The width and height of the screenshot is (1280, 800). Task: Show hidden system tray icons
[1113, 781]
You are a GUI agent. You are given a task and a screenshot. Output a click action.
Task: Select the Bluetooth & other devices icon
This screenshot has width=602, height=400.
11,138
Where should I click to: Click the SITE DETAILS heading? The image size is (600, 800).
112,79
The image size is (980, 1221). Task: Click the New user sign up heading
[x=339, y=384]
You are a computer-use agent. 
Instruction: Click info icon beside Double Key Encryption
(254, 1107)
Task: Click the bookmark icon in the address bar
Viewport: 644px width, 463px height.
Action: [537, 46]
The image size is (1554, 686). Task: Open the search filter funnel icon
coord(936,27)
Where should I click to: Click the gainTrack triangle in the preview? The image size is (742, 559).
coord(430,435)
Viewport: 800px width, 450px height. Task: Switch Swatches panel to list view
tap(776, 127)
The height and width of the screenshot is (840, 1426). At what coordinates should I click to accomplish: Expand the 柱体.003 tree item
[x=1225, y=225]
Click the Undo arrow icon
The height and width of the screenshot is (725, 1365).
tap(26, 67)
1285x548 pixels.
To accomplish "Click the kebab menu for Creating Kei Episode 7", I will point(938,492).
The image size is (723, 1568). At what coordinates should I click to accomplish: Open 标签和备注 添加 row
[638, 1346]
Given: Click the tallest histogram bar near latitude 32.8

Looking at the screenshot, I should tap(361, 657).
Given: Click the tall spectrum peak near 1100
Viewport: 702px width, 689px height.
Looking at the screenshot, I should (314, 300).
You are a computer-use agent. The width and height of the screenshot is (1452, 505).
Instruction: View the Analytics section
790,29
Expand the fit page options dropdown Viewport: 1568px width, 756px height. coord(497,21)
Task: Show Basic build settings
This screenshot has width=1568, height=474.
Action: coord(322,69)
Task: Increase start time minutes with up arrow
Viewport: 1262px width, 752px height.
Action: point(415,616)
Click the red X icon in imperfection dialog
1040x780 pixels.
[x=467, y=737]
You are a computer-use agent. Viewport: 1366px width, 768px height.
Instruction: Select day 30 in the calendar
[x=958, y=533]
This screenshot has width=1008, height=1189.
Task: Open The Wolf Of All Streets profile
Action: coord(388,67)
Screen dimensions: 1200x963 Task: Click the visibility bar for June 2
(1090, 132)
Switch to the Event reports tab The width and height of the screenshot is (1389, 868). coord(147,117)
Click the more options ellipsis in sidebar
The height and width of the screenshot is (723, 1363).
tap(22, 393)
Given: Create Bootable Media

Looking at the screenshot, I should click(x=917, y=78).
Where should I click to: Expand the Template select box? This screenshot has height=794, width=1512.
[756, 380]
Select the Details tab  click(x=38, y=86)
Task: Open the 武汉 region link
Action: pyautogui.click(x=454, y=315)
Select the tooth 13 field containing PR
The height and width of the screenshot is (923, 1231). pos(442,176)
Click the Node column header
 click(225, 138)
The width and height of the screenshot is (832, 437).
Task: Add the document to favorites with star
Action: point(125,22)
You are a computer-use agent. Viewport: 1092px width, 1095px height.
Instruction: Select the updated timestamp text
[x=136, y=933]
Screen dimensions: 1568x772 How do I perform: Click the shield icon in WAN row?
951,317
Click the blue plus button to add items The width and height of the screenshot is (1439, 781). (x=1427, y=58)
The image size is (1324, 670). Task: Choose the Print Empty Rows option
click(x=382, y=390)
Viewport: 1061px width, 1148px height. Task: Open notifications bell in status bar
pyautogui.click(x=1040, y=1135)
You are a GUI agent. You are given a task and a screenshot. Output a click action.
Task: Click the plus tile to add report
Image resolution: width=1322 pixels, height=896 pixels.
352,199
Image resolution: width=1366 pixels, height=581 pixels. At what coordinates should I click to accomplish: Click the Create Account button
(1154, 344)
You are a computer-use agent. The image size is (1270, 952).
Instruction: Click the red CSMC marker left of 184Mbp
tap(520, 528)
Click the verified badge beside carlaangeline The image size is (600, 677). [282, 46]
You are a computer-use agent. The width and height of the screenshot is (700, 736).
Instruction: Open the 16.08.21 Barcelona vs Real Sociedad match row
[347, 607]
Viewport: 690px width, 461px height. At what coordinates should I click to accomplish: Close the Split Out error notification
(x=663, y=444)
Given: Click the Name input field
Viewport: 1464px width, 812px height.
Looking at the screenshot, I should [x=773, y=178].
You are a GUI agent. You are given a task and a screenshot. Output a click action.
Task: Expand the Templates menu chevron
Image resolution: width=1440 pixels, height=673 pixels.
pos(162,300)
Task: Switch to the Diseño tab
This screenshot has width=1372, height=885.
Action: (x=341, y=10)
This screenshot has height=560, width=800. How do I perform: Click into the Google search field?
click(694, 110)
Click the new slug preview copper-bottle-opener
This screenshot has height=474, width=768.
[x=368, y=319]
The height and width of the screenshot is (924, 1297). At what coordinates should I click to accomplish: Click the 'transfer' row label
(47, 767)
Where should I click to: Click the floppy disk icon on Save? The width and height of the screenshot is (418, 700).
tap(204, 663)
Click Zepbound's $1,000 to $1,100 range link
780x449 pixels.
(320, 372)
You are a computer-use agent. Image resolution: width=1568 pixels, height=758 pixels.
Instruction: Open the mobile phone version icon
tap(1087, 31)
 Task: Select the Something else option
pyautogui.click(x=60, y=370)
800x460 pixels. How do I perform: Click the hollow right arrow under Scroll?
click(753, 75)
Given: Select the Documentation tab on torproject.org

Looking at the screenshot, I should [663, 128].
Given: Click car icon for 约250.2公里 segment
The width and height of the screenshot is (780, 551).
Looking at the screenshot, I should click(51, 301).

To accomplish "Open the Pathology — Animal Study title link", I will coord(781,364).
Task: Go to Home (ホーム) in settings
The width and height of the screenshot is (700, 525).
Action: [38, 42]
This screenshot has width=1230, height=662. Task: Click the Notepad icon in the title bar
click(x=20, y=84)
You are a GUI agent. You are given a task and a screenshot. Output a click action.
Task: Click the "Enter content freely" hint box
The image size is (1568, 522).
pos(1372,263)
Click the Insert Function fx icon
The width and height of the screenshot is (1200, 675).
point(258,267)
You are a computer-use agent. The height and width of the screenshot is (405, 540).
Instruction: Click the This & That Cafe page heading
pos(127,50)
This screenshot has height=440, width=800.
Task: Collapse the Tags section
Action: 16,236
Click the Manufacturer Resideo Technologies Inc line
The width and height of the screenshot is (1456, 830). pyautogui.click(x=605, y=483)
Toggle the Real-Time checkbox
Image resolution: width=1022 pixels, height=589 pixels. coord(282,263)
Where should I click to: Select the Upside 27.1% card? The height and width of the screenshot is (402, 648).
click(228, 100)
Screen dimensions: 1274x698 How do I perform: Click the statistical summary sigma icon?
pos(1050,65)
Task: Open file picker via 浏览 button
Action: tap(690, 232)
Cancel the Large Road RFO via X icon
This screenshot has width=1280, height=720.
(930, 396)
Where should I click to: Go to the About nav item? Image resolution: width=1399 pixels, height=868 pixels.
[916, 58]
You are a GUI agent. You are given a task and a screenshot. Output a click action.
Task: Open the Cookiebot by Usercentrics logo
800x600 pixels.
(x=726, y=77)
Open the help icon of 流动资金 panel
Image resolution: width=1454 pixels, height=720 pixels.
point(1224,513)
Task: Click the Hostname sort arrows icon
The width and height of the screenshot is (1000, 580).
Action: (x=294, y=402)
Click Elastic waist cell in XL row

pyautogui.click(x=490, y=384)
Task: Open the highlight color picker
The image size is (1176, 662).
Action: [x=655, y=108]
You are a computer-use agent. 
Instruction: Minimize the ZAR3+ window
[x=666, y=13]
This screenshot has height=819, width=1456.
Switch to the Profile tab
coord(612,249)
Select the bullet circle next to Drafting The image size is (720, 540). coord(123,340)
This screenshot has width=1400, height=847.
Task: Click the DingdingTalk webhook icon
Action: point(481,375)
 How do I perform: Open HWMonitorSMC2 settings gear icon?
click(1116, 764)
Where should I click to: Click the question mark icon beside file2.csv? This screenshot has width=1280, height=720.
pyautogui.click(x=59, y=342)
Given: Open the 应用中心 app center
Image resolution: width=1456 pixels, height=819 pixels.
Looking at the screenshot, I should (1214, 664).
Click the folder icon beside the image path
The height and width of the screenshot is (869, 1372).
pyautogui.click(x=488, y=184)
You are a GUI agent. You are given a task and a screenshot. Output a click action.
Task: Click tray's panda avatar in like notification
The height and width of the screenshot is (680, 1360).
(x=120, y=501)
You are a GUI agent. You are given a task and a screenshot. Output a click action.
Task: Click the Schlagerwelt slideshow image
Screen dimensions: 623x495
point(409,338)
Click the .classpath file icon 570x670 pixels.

→ **GIVEN TASK**
Rewrite the data from the line containing "This screenshot has height=560, width=800." through the line containing "[x=368, y=319]", replacing "search field" with "search box" and keeping everything else the same.

→ **FINISHED TASK**
This screenshot has height=560, width=800. How do I perform: Click into the Google search box?
click(694, 110)
Click the new slug preview copper-bottle-opener
This screenshot has height=474, width=768.
[x=368, y=319]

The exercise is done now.